Leading up to the birth we had imagined going through the motions of natural birth, the wonder and awe of bringing life into this world... naturally...but in one moment the rug had been ripped out from under our feet when we were told that it had to be a C-section. We were devastated to be honest…but…we took some time alone to pray and find peace to accept it, but I admit that I was sceptical about the decision at the time. Nevertheless, we tried to focus on what was best for our child...and I tried to stay relaxed, quietly doing some breathing exercises, and do whatever I could to keep my wife relaxed too. At about 11am we were on our way to the theatre. 

 

I suddenly got excited at the prospect of wearing full scrubs and being exposed to all the latest technologies on display during this process. In a woosh we were there...my wife sitting on the table ready for the spinal tap...and our doula right there...just as she had been the night before. After some instructions from the doc on which area was mine and which was his, Merissa was prepped...and it suddenly hit me how beautiful she looked in that moment. I stared into her eyes and...I just started singing a worship song Merissa had lead in church so many times...and by the 2nd verse Merissa was doing what she does best...leading worship. 

 

When the song ended curiosity got the better of me, and I started peaking over green veil blocking my view. Suddenly I saw an arm...or a leg...or something that belonged to a child...and with eyes wide looked at my wife. Our child was born...and when they presented her to us, she was clearly in bit of distress. She had some breathing difficulty and other issues...so as it turned out, C-section was the best option. Very shortly after birth, she was placed into an incubator and whisked out of theatre. For a second I felt torn in two, but Colleen immediately instructed me to go with our daughter.
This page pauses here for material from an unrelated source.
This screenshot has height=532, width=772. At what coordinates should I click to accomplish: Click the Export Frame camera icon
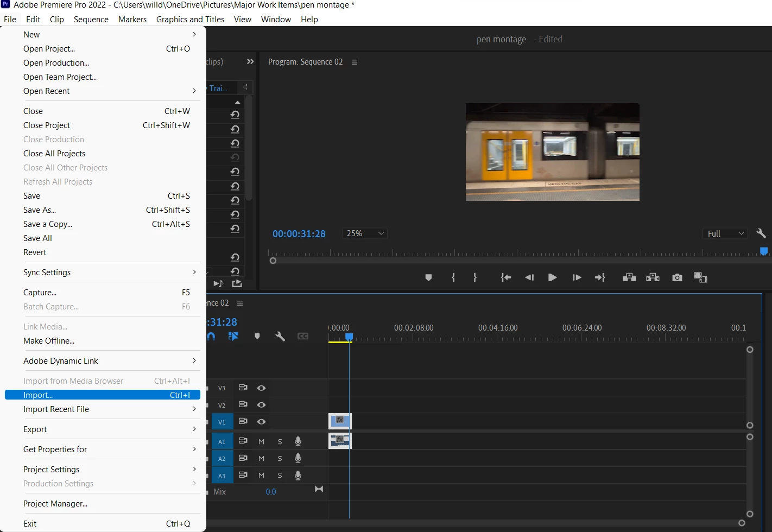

I looked back with slight concern at my wife, but Colleen had been there throughout, and I knew Merissa was in good hands.   

 

Off I went to ICU where Jani was being attended to. I spent some time with her talking so that she could hear a familiar voice... The next couple of hours went by in a blur of paperwork and I felt as if I had abandoned my wife and child for a bit, but sure enough, whenever I checked in on Merissa, Colleen was there...

 

At about 5:30pm, after the dust had settled, and I felt that I could really do no more to help, I decided to go home to start preparing for their arrival a few days later. It was only once I got home that I managed to process everything...and I realized how well God had provided for us. We had indeed surrounded ourselves with the right people who made all the right decisions to ensure our child was safe. We have a healthy baby, and the knowledge, support and insight provided by Colleen throughout the whole process was invaluable. 

 

As I mentioned before, there is so much to say about this day to explain it all, but having a C-section wasn't that bad after all. We still had an amazing and beautiful birth experience...something all parents should enjoy at least once in their lifetime.